おそらく、トラウマかなにかで記憶が吹き飛んでいるんだろう。
顔もはっきりとしない。
はじめこの男子とあった時は仲良く遊んでいた。
「なあ、○○○今日一緒にゲームしよう!」
「おっ!高橋じゃん。いいぜ!」
気安く声をかけ会い、お互いに信頼しあっていたと思っていた。
だが真実は違った。
あるときに聞いてしまったのだ。
トイレから出るときになにか話し声が聞こえるので耳をすませて何を言っているのか聞いた。

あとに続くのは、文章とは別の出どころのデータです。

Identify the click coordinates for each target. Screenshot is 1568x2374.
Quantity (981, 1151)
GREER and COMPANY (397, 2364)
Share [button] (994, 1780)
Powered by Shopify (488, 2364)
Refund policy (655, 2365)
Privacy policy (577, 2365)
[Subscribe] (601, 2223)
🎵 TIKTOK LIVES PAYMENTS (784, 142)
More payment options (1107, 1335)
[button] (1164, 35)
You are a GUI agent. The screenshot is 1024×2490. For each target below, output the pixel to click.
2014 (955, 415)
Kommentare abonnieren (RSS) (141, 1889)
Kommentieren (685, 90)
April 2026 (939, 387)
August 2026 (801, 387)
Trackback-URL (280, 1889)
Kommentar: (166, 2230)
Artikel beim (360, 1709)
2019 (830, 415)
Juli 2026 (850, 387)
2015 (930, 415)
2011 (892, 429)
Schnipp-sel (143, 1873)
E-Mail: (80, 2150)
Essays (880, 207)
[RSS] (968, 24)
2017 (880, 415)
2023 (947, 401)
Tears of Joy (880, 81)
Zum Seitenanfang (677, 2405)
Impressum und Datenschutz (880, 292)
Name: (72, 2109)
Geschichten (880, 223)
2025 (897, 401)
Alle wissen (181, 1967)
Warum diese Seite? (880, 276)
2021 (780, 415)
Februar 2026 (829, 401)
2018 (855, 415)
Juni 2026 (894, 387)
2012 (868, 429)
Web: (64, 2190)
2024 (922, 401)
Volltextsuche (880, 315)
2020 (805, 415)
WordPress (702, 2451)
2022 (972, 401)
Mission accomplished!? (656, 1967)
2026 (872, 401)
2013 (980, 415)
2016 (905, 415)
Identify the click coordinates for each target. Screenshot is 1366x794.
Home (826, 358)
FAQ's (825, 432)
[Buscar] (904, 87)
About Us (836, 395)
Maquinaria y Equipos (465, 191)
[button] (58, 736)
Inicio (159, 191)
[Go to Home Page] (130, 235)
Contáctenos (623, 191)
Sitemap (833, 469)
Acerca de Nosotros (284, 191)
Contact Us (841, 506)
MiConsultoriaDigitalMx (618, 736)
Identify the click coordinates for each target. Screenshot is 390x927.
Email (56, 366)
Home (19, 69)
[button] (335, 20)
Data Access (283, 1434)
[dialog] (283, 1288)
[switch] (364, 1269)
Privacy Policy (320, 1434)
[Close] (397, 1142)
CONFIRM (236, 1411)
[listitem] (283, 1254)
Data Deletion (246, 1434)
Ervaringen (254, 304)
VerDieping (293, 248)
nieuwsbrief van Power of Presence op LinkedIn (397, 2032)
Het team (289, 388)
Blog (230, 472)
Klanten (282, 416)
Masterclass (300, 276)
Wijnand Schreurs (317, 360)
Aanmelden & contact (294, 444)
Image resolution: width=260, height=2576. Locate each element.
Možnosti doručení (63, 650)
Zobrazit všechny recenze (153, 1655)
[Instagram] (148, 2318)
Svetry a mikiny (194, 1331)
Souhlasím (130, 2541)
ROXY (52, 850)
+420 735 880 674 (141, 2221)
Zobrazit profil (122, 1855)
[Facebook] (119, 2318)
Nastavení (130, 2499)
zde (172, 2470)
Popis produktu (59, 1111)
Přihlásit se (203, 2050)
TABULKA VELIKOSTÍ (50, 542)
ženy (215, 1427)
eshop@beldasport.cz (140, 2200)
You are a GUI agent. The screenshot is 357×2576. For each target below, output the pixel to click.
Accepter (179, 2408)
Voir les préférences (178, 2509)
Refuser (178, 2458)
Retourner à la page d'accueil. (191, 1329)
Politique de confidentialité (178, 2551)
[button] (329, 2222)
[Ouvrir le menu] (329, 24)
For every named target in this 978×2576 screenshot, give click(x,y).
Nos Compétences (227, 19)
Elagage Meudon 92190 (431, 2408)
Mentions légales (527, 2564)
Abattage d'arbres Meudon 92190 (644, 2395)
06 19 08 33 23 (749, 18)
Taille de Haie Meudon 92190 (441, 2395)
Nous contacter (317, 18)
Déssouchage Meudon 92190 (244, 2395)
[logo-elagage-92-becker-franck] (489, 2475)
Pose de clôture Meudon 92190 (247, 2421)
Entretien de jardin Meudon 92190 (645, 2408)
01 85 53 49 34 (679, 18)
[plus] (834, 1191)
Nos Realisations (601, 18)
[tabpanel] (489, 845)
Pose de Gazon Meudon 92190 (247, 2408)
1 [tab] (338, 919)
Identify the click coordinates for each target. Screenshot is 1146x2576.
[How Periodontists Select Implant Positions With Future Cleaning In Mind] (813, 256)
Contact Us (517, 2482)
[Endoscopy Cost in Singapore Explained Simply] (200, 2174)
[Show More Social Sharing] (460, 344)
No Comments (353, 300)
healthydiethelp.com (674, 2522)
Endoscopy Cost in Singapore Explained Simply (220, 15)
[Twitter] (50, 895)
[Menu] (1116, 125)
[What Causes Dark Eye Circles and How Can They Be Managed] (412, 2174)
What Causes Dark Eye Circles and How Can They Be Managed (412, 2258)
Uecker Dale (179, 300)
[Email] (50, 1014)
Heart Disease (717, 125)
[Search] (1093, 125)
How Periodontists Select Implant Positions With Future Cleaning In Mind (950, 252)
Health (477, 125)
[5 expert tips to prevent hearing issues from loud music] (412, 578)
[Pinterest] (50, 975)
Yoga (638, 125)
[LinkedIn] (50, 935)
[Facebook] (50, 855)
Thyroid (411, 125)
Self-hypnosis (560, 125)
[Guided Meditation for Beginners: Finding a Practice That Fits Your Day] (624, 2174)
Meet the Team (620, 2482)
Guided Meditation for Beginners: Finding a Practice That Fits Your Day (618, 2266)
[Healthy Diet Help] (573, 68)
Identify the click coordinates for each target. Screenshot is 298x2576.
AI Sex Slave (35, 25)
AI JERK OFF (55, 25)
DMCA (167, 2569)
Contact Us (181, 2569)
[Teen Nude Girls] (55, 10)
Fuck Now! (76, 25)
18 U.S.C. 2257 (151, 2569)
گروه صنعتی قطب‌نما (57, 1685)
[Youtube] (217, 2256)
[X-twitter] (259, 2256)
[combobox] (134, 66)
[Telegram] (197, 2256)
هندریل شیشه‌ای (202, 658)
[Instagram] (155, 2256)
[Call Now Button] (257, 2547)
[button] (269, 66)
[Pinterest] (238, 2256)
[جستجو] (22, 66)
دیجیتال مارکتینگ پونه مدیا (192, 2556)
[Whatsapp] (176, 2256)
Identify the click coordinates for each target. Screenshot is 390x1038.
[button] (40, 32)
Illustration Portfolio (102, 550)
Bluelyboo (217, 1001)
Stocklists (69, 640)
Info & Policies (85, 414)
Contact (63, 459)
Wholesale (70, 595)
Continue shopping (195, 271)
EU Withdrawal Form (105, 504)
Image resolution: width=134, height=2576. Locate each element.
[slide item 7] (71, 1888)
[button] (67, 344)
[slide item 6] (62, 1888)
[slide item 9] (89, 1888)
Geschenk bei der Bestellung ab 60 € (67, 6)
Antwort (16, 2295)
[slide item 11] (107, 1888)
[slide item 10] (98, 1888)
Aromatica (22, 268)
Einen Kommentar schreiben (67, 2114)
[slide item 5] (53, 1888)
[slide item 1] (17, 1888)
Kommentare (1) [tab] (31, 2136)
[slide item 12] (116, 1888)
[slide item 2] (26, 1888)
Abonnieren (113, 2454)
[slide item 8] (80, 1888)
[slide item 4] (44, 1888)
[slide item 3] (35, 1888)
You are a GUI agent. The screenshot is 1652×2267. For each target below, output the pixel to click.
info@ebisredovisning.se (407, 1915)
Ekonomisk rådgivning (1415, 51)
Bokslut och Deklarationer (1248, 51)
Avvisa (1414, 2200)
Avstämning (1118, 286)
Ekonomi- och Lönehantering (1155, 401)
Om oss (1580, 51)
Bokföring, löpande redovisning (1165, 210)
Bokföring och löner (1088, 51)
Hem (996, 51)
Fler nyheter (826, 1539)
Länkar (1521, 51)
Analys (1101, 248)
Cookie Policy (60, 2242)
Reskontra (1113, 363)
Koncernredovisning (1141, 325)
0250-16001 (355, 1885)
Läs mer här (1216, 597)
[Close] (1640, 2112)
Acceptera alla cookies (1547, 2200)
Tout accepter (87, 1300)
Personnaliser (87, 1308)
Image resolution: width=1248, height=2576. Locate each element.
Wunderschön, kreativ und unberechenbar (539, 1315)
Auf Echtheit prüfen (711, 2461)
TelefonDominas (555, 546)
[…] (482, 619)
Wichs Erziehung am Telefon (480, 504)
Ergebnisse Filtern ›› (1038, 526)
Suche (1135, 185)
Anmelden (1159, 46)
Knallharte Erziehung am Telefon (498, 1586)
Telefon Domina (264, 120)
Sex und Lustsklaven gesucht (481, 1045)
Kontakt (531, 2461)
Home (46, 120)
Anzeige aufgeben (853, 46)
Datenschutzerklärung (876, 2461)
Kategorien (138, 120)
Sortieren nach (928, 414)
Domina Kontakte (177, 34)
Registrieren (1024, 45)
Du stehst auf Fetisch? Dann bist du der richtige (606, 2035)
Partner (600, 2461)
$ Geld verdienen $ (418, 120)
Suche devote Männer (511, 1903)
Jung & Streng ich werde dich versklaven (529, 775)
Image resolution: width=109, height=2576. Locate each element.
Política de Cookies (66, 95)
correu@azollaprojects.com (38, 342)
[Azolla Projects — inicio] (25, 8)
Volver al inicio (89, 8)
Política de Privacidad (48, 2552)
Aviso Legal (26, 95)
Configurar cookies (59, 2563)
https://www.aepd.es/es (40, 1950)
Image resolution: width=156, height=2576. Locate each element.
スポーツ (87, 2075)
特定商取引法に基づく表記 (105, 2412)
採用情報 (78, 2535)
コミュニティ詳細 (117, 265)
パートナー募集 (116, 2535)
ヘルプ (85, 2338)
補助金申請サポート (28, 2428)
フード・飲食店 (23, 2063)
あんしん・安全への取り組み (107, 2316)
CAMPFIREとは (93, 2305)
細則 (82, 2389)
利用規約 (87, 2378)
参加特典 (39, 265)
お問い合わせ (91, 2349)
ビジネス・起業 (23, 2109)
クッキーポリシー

「おい、○○○なんであんな陰キャと仲良くしてるんだよ?」
「ん?....ああ、ただの金蔓だよ。金を気前良くくれるし、いろいろ買ってくれたりするしな。あいつもバカだぜ」
「というかそのかねどこから出てくるんだよ?」
「ラノベ作家とか言うのらしいぜ。この前原稿見つけたからぐるラ送っとくわ。」
言わないって約束したのに.....
仲良くするって約束したのに.....
これからも仲良くしようって約束したのに....
心の中でその時なにかが壊れる音がした。
こんなことになるなら《《誰も信じなければいい》》。
こんな糞みたいな世界で信用できる人間はいない。
「なあ、高橋今日一緒に遊びに行かねえか?」
「........うん」
放課後に誰もいない帰り道の途中、最後まで彼のことを信じてみたいと思って俺はそこで切り出した。
「なんで俺との約束を破ったんだ?」
「...あん?...何の話だ?」
「ラノベのこととか言わないって言ってたのにグループラインに送ったんだろ」
「.....ぶふっ!ギャハハハハハ、お前本気で信じてたのかよ。」
彼は急に俺のことを嘲るように話し出した。
「お前はただの俺の財布で俺の都合のいいように動く駒なんだよ!」
そう言って彼は俺の髪の毛をつかんだ。
「暴力は振るわないでやる。だが、俺の言う通りに動け!動かなかったら学年全体にお前のラノベのことを......」
このようにしてパシりの3年間があった気がする。
これ以上のことは思い出したくない。
頭が拒絶する。
裏切られた記憶は消えず、俺の目と耳に焼き付いている。
「――はっ!」
冷や汗とともに、荒い呼吸が口から漏れた。
……学校に、行かなきゃな。
最悪で、重苦しい夢から目覚めた俺は、ぼんやりとそんなことを思った。